La luz de la luna incidió en los bordes del nuevo manto de Elyra, iluminándolo como un halo.

Miró a su padre con una preciosa sonrisa en el rostro.

—Gracias, Padre.

Kaelvar, que también tenía una sonrisa en el rostro, negó con la cabeza.

—No es necesario que me des las gracias.

No he hecho nada; todo es obra tuya, mi maravillosa hija.

Has acabado con tu antiguo yo débil, has acabado con tus vacilaciones y todos esos pensamientos confusos, y has emergido como una versión mejor de ti misma.

La voz de Kaelvar se suavizó, aunque todavía conservaba esa corriente salvaje que lo definía.

Le alborotó el pelo a Elyra ligeramente, una costumbre que ella siempre fingía que no le gustaba, pero por la que nunca protestaba de verdad.

—Ahora bien —continuó—, ya que te has superado a ti misma, es hora de comer.

Una vez que hayas llenado la barriga, te enseñaré más de las formas de espada de los Runescar.

Puesto que ahora estás en el tercer manto, tu cuerpo debería poder soportarlo.

Elyra asintió con firmeza y envainó su espada.

Mientras caminaba junto a Kaelvar, sus pasos se sentían más ligeros, más firmes.

Por primera vez desde que comenzó el torneo, no se sentía abrumada por la duda.

Su mente estaba despejada.

Ya no pensaba en ganar o perder contra Lucen.

Ahora solo pensaba en cómo superarse a sí misma.

***
En la Finca Thornehart, Lucen, junto con Eisen, Sir Talos, Robert y los miembros de Espina Colmillo, estaban cenando juntos.

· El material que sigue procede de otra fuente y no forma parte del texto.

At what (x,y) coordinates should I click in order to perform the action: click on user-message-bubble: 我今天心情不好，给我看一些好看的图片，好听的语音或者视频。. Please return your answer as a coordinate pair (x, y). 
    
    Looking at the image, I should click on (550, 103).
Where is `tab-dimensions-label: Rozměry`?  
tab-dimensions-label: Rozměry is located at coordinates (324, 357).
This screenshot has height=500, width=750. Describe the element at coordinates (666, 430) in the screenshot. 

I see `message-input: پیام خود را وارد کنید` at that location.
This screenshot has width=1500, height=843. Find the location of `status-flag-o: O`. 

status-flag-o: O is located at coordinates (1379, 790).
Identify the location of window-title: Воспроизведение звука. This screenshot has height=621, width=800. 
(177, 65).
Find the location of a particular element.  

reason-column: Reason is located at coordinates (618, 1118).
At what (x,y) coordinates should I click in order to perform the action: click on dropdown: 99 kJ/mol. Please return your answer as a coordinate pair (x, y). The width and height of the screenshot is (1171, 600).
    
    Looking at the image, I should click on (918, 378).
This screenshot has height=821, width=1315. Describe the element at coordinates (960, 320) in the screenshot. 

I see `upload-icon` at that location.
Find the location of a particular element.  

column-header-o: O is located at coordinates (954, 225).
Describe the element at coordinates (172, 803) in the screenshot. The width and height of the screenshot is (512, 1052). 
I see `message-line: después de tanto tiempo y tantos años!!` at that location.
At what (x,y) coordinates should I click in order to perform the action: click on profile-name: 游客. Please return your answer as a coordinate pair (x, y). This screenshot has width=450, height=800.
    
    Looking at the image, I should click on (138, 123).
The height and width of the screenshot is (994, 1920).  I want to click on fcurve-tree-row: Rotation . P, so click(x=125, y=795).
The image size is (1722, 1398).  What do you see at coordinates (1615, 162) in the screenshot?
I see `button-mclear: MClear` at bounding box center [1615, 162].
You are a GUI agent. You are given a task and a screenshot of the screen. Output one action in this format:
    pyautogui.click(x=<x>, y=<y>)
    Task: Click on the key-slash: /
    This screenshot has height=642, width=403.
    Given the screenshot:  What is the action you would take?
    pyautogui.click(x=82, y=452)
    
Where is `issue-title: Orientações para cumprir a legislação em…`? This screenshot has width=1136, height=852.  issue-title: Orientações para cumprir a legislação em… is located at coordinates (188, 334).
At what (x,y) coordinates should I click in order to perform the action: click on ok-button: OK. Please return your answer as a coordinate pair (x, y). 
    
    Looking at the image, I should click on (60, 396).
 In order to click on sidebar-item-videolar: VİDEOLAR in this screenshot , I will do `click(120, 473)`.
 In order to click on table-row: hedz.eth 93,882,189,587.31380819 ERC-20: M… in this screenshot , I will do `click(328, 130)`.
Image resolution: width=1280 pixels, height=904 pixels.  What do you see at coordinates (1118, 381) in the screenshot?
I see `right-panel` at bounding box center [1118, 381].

Robert mantenía una acalorada discusión con Eisen sobre cómo usar un cierto hechizo de manera eficiente.

También involucraron a Lucen en la conversación.

El grupo comía con una sonrisa en el rostro y, a diferencia de Elyra, a Lucen no le preocupaban las próximas finales.

Incluso ahora, creía firmemente que la victoria ya estaba en sus manos.